Top of Provided data

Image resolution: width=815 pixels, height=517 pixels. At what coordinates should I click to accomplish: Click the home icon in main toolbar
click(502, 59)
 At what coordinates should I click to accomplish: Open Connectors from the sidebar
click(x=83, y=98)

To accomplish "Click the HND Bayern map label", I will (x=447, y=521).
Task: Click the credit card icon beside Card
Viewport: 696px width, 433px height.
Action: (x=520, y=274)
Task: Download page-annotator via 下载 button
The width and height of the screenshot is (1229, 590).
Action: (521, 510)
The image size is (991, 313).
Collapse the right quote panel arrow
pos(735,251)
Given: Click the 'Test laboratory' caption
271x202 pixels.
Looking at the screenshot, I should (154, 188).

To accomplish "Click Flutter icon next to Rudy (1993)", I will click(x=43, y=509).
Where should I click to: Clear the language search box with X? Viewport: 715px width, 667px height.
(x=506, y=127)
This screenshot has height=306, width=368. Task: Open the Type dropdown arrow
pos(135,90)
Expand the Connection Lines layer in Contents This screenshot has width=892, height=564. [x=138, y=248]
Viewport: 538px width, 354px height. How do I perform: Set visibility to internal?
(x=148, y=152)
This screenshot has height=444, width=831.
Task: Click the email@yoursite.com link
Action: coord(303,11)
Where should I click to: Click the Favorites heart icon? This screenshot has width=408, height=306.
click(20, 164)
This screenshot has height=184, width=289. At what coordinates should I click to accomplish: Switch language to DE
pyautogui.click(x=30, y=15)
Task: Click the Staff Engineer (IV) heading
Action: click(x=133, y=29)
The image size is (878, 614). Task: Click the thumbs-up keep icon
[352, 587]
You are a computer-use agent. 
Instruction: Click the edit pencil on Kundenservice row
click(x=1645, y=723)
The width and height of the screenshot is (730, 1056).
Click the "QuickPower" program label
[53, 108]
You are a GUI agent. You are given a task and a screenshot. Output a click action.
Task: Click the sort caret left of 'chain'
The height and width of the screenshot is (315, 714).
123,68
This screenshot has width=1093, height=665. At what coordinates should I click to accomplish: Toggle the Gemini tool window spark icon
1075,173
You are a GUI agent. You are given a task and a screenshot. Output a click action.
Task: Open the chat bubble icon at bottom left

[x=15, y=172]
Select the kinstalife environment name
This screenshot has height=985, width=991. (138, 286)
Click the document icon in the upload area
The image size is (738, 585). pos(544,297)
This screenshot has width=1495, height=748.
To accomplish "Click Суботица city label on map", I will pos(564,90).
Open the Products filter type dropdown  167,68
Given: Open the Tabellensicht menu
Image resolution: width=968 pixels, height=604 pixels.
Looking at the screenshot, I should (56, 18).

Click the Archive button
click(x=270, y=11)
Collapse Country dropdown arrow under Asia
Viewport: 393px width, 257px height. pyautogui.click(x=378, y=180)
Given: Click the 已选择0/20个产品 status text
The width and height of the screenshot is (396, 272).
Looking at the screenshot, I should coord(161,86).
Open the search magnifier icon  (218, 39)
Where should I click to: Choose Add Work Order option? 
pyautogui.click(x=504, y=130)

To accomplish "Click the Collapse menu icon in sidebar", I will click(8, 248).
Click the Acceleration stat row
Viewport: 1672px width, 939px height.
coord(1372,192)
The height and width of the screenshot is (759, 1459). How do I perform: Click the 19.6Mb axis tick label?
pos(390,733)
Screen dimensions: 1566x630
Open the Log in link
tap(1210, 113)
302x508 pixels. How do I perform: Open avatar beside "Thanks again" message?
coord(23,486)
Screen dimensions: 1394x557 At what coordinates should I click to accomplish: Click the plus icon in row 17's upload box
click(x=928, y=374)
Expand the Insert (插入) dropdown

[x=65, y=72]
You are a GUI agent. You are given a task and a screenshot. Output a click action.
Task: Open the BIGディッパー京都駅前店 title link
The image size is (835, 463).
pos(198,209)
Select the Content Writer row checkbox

Bottom of Provided data

» **Exercise details**: Write out all of the records above exactly as they appear.

» **Task answer**:
Image resolution: width=815 pixels, height=517 pixels. At what coordinates should I click to accomplish: Click the home icon in main toolbar
click(502, 59)
 At what coordinates should I click to accomplish: Open Connectors from the sidebar
click(x=83, y=98)

To accomplish "Click the HND Bayern map label", I will (x=447, y=521).
Task: Click the credit card icon beside Card
Viewport: 696px width, 433px height.
Action: (x=520, y=274)
Task: Download page-annotator via 下载 button
The width and height of the screenshot is (1229, 590).
Action: (521, 510)
The image size is (991, 313).
Collapse the right quote panel arrow
pos(735,251)
Given: Click the 'Test laboratory' caption
271x202 pixels.
Looking at the screenshot, I should (154, 188).

To accomplish "Click Flutter icon next to Rudy (1993)", I will click(x=43, y=509).
Where should I click to: Clear the language search box with X? Viewport: 715px width, 667px height.
(x=506, y=127)
This screenshot has height=306, width=368. Task: Open the Type dropdown arrow
pos(135,90)
Expand the Connection Lines layer in Contents This screenshot has width=892, height=564. [x=138, y=248]
Viewport: 538px width, 354px height. How do I perform: Set visibility to internal?
(x=148, y=152)
This screenshot has height=444, width=831.
Task: Click the email@yoursite.com link
Action: coord(303,11)
Where should I click to: Click the Favorites heart icon? This screenshot has width=408, height=306.
click(20, 164)
This screenshot has height=184, width=289. At what coordinates should I click to accomplish: Switch language to DE
pyautogui.click(x=30, y=15)
Task: Click the Staff Engineer (IV) heading
Action: click(x=133, y=29)
The image size is (878, 614). Task: Click the thumbs-up keep icon
[352, 587]
You are a computer-use agent. 
Instruction: Click the edit pencil on Kundenservice row
click(x=1645, y=723)
The width and height of the screenshot is (730, 1056).
Click the "QuickPower" program label
[53, 108]
You are a GUI agent. You are given a task and a screenshot. Output a click action.
Task: Click the sort caret left of 'chain'
The height and width of the screenshot is (315, 714).
123,68
This screenshot has width=1093, height=665. At what coordinates should I click to accomplish: Toggle the Gemini tool window spark icon
1075,173
You are a GUI agent. You are given a task and a screenshot. Output a click action.
Task: Open the chat bubble icon at bottom left

[x=15, y=172]
Select the kinstalife environment name
This screenshot has height=985, width=991. (138, 286)
Click the document icon in the upload area
The image size is (738, 585). pos(544,297)
This screenshot has width=1495, height=748.
To accomplish "Click Суботица city label on map", I will pos(564,90).
Open the Products filter type dropdown  167,68
Given: Open the Tabellensicht menu
Image resolution: width=968 pixels, height=604 pixels.
Looking at the screenshot, I should (56, 18).

Click the Archive button
click(x=270, y=11)
Collapse Country dropdown arrow under Asia
Viewport: 393px width, 257px height. pyautogui.click(x=378, y=180)
Given: Click the 已选择0/20个产品 status text
The width and height of the screenshot is (396, 272).
Looking at the screenshot, I should coord(161,86).
Open the search magnifier icon  (218, 39)
Where should I click to: Choose Add Work Order option? 
pyautogui.click(x=504, y=130)

To accomplish "Click the Collapse menu icon in sidebar", I will click(8, 248).
Click the Acceleration stat row
Viewport: 1672px width, 939px height.
coord(1372,192)
The height and width of the screenshot is (759, 1459). How do I perform: Click the 19.6Mb axis tick label?
pos(390,733)
Screen dimensions: 1566x630
Open the Log in link
tap(1210, 113)
302x508 pixels. How do I perform: Open avatar beside "Thanks again" message?
coord(23,486)
Screen dimensions: 1394x557 At what coordinates should I click to accomplish: Click the plus icon in row 17's upload box
click(x=928, y=374)
Expand the Insert (插入) dropdown

[x=65, y=72]
You are a GUI agent. You are given a task and a screenshot. Output a click action.
Task: Open the BIGディッパー京都駅前店 title link
The image size is (835, 463).
pos(198,209)
Select the Content Writer row checkbox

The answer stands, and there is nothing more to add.